Journal of Mechanical Science and Technology

, Volume 32, Issue 12, pp 5839–5843 | Cite as

Study on the flexoelectric characteristics in the sensing element of a duplex frustum pyramid

  • Seol ryung KwonEmail author


Recently, many researchers have studied to overcome some disadvantages of conventional sensing mechanisms. And the flexoelectric effect draw great attention as key to enhance the sensor performance especially in micro/nano scale. However, the relatively low flexoelectric effect in macro scale becomes a difficulty to commercialization. In this paper, in order to enhance the performance of sensor using the flexoelectric effect, the sensing element of duplex frustum pyramid is suggested as an alternative to the sensing element of single frustum pyramid. The flexoelectric characteristics for the duplex frustum pyramid, which is made of barium strontium titanate (Ba0.65Sr0.35TiO3 - BST) ceramic, are investigated numerically.
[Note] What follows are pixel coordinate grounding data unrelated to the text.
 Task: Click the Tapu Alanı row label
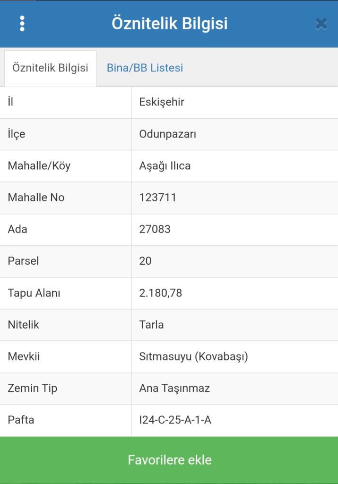click(x=34, y=293)
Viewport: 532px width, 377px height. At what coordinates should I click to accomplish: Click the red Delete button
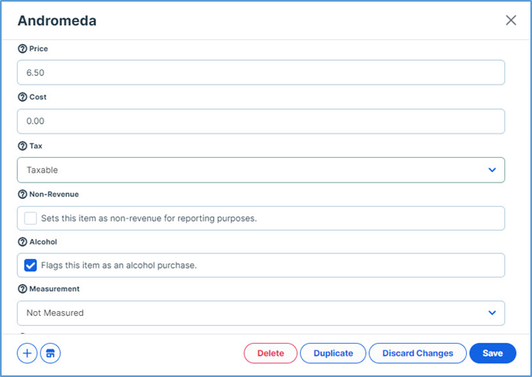(x=270, y=353)
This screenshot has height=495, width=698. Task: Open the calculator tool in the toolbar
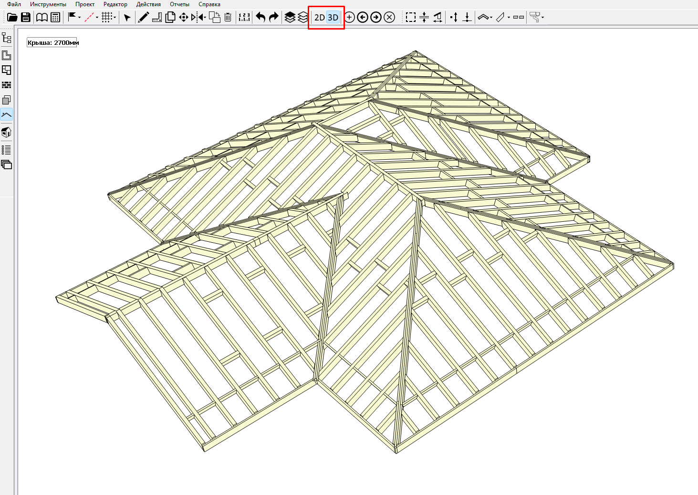pos(55,18)
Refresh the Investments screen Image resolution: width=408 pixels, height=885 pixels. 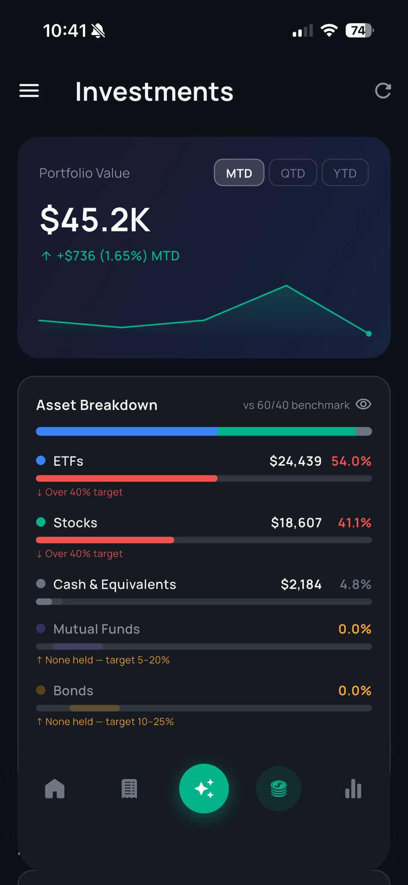[x=383, y=91]
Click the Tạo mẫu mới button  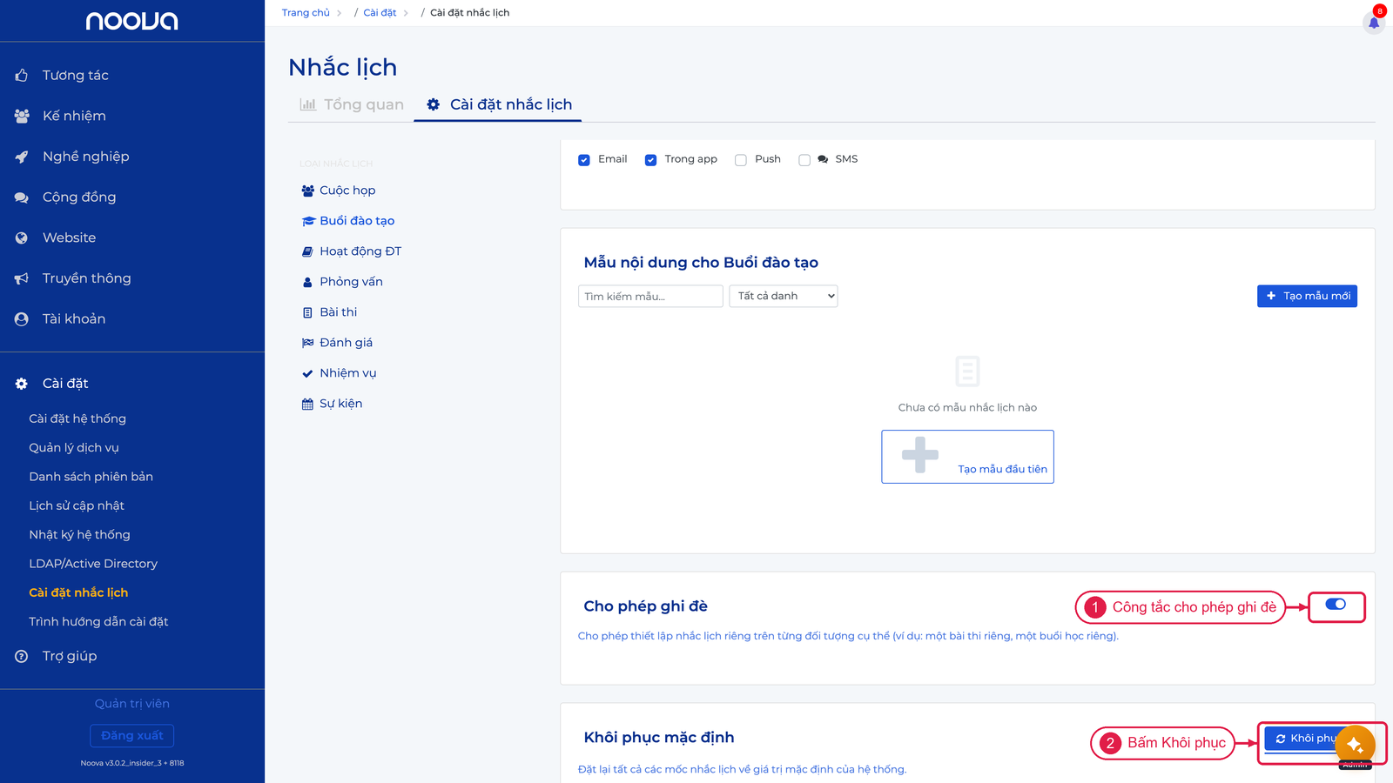1307,296
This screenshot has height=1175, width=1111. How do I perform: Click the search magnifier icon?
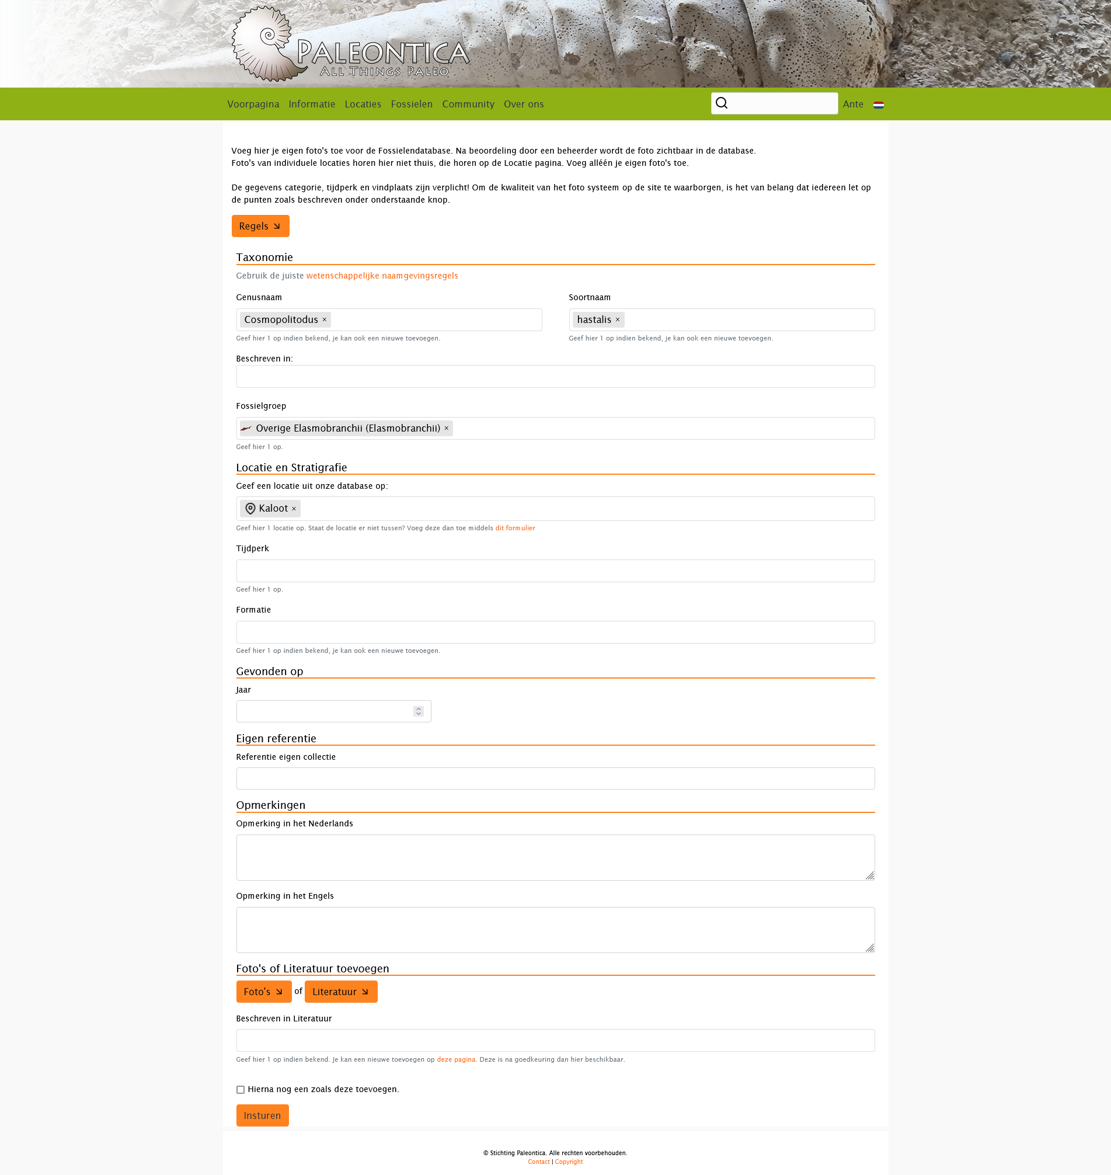pos(721,104)
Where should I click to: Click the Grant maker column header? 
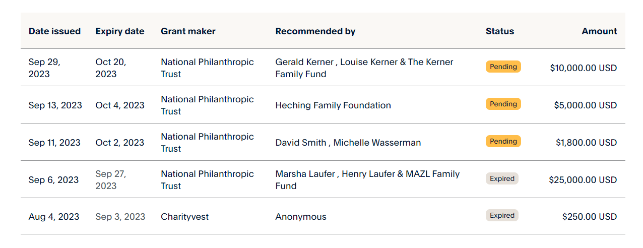pos(188,31)
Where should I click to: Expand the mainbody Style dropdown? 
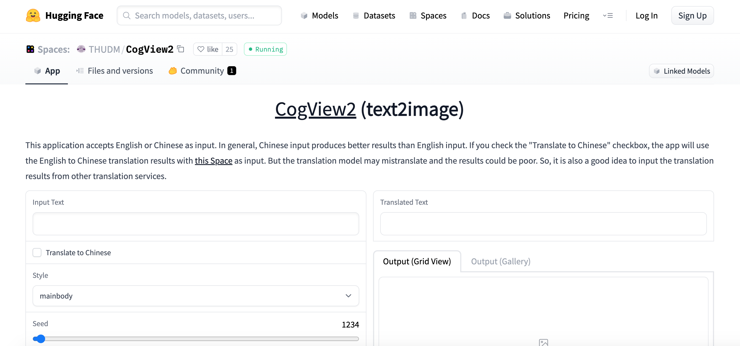196,296
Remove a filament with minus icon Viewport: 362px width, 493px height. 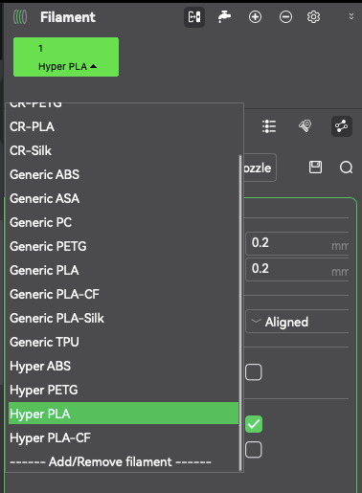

If the height, top surface, edge angle and flexoelectric coefficient of the single and duplex frustum pyramids are identical (H = 2 mm, θ = 45°, μ11 = 100 μC/m and a = 1 mm), the total volume of the duplex frustum pyramid is about 60 % of the case of the single frustum one. Moreover, the charge output for the duplex frustum pyramid becomes nearly double of the sensing element of single frustum pyramid. Also, most of charge output develops in the neighborhood of the top and bottom surfaces it is much preferable to use the sensing element of duplex frustum pyramid rather than use the sensing element of single frustum pyramid as long as it is manufacturable.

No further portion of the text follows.